Starting with the line that contains "Image resolution: width=1022", copy out each line through the end of the entries below, exactly as written, and nothing else.

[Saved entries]
= = =

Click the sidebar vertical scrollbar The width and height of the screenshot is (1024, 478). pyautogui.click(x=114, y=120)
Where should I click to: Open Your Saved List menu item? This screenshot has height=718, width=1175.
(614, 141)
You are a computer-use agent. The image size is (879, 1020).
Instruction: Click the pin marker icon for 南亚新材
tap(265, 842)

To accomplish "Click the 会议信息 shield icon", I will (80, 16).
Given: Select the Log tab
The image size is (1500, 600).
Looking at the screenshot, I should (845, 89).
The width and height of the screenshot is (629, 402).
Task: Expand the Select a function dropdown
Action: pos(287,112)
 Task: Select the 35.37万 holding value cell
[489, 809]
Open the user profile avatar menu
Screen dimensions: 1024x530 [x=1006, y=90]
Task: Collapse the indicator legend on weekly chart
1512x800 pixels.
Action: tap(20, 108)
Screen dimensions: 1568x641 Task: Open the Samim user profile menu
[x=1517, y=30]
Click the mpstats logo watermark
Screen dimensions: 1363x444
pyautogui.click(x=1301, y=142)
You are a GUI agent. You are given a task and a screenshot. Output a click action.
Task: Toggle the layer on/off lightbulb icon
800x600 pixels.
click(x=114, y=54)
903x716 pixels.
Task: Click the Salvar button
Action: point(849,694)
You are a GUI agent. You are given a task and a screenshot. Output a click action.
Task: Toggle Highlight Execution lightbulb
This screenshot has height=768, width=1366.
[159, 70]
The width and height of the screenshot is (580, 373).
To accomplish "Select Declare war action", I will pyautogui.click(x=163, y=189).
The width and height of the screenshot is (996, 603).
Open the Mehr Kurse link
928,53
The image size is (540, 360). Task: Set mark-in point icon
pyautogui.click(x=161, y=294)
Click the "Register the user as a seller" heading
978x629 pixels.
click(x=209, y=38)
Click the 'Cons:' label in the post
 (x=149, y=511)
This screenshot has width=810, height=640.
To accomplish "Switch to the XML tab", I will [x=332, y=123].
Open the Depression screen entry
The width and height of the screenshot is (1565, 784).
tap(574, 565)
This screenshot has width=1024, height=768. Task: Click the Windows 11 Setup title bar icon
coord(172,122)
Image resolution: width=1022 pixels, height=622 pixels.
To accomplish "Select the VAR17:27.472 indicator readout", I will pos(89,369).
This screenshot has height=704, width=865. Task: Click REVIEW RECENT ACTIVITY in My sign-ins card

= = =

_Written answer_:
Image resolution: width=1022 pixels, height=622 pixels.
To accomplish "Select the VAR17:27.472 indicator readout", I will pos(89,369).
This screenshot has height=704, width=865. Task: Click REVIEW RECENT ACTIVITY in My sign-ins card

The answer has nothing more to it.